*** Input for this task

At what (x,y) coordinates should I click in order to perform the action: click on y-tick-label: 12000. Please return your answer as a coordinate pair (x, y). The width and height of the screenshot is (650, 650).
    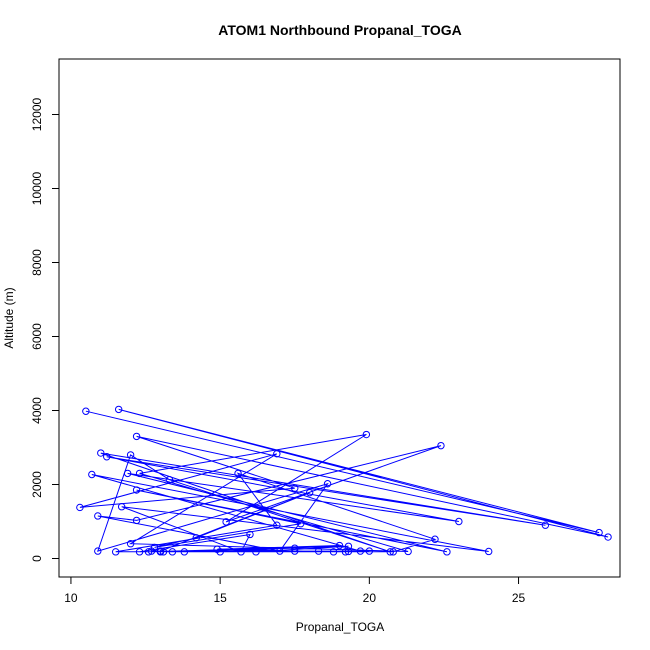
    Looking at the image, I should click on (37, 114).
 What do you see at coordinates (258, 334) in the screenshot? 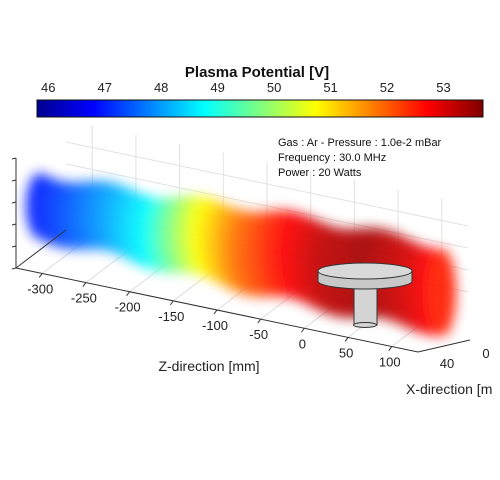
I see `z-tick-label: -50` at bounding box center [258, 334].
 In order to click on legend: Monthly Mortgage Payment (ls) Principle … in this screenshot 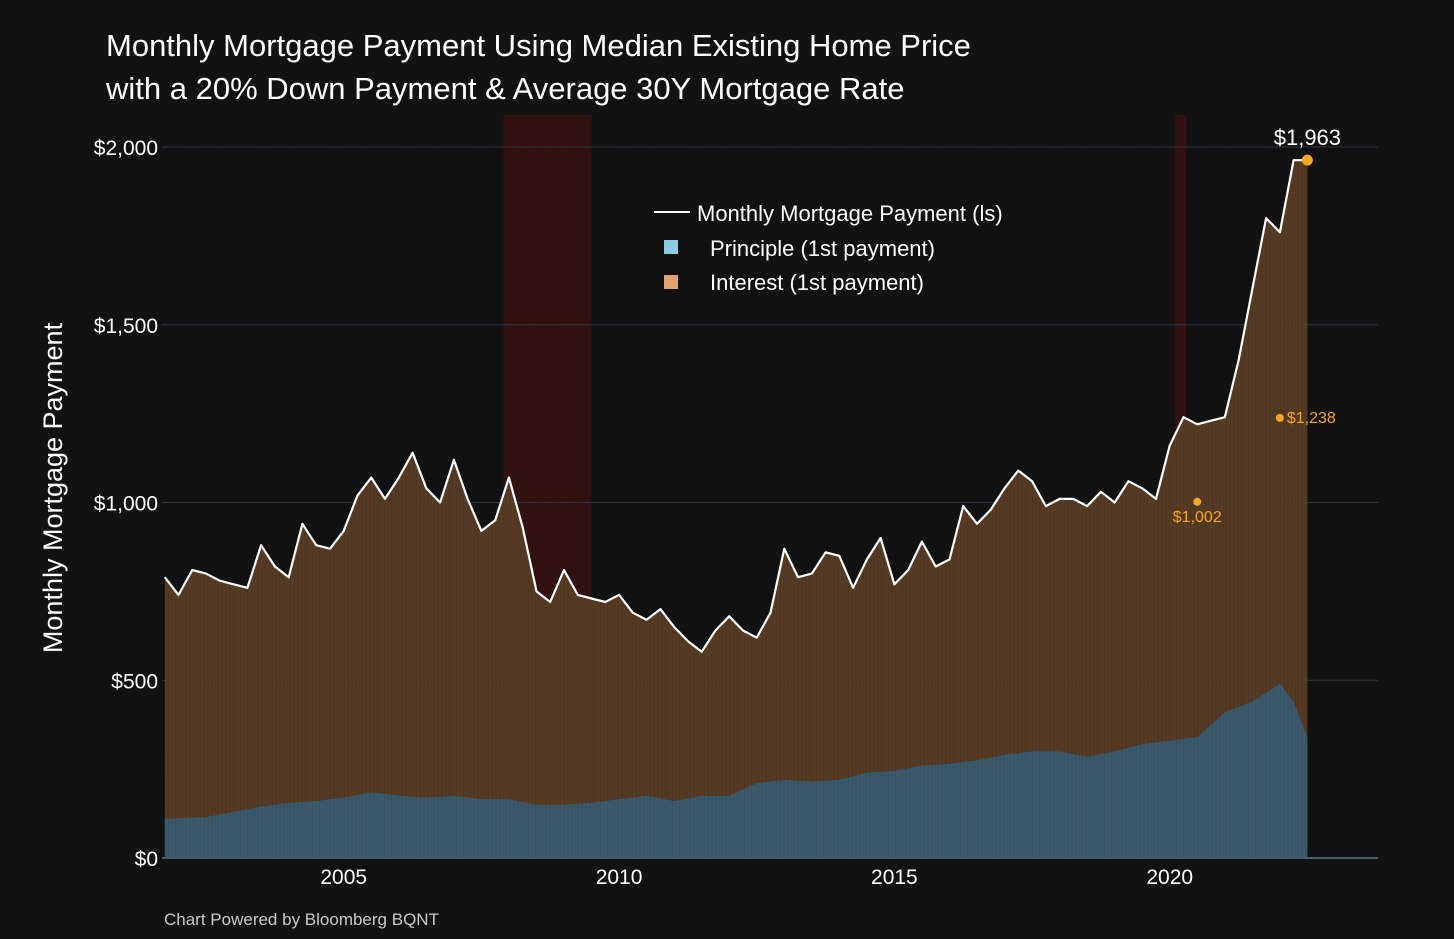, I will do `click(828, 248)`.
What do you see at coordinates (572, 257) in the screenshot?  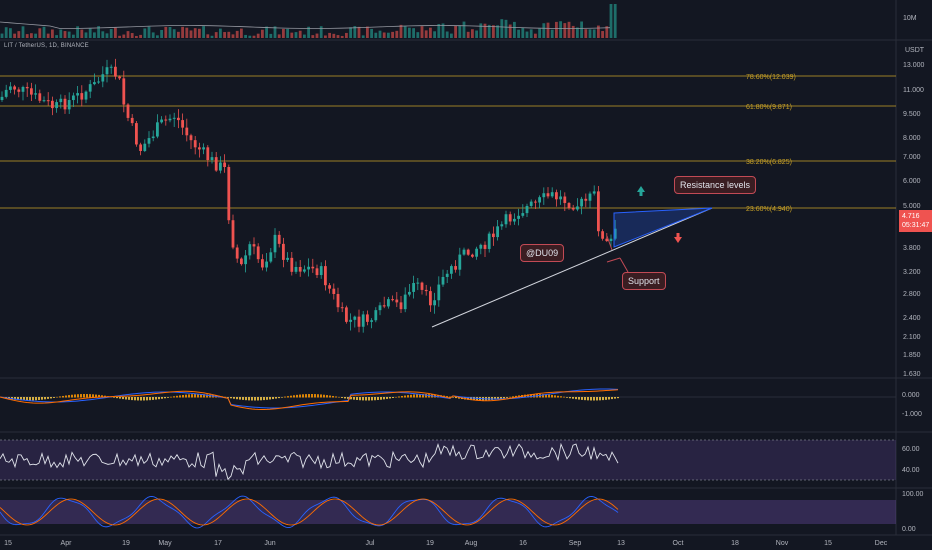 I see `drawings-layer` at bounding box center [572, 257].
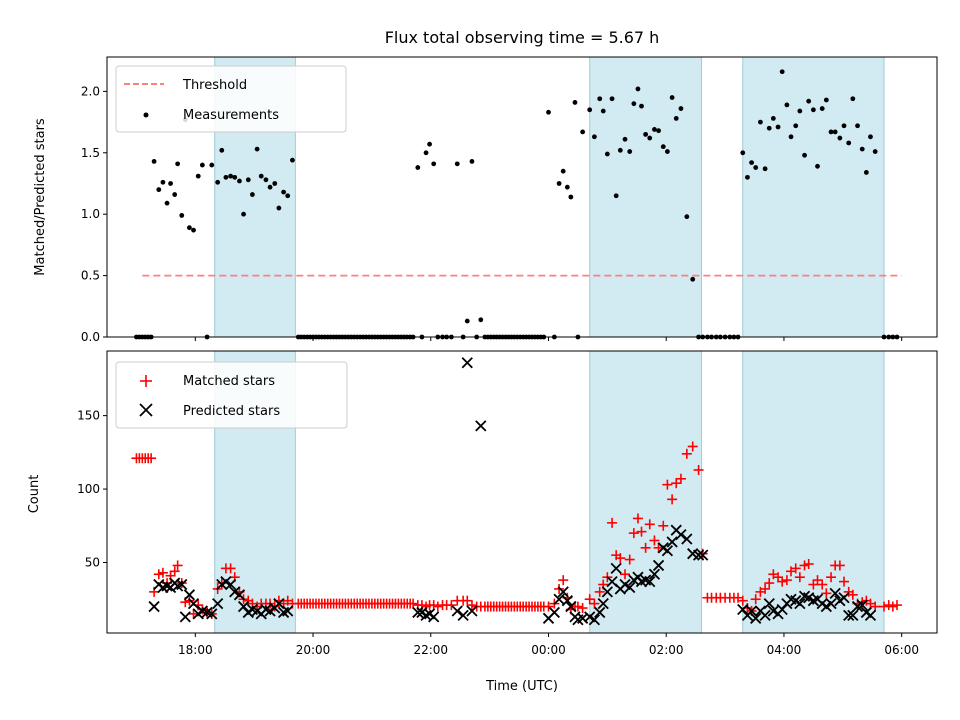 This screenshot has height=720, width=960. What do you see at coordinates (146, 115) in the screenshot?
I see `legend-measurements-swatch` at bounding box center [146, 115].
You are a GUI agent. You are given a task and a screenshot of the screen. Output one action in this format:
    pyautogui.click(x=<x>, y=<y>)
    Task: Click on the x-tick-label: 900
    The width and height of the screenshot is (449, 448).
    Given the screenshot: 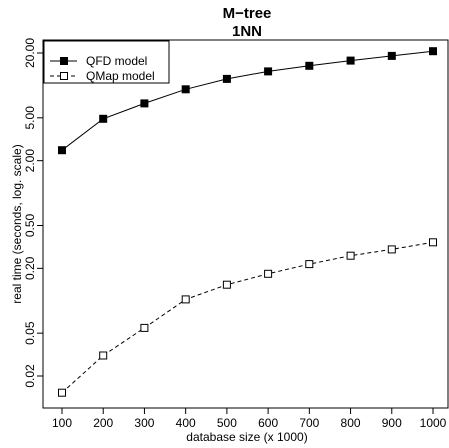 What is the action you would take?
    pyautogui.click(x=392, y=423)
    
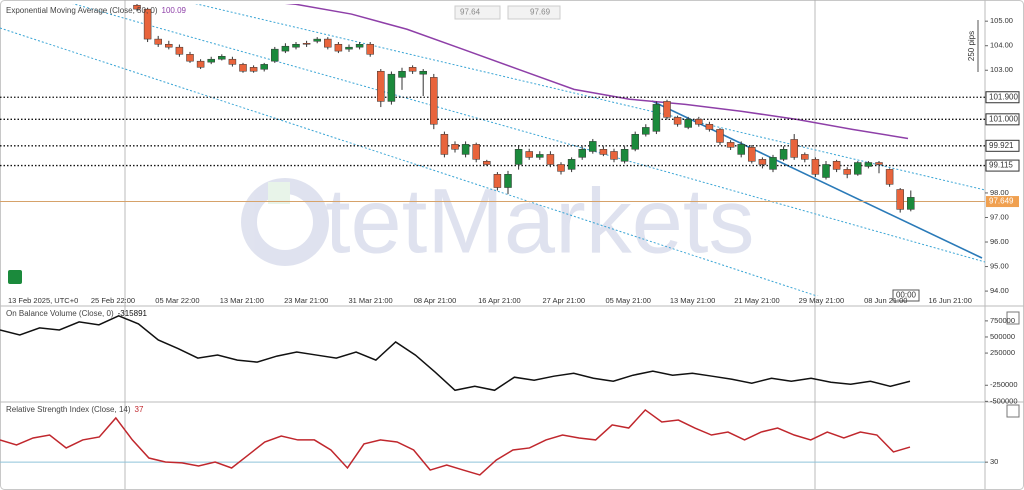  What do you see at coordinates (1002, 46) in the screenshot?
I see `y-tick-label: 104.00` at bounding box center [1002, 46].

******

*Work to complete*. Find every line in the rows above that contains the string "tick", matching case, and copy each of those lines.

*Answer box*.
At what (x,y) coordinates should I click in order to perform the action: click on y-tick-label: 12000. Please return your answer as a coordinate pair (x, y). The width and height of the screenshot is (650, 650).
I see `z-tick-label: -50` at bounding box center [258, 334].
    Task: Click on the x-tick-label: 900
I see `y-tick-label: 104.00` at bounding box center [1002, 46].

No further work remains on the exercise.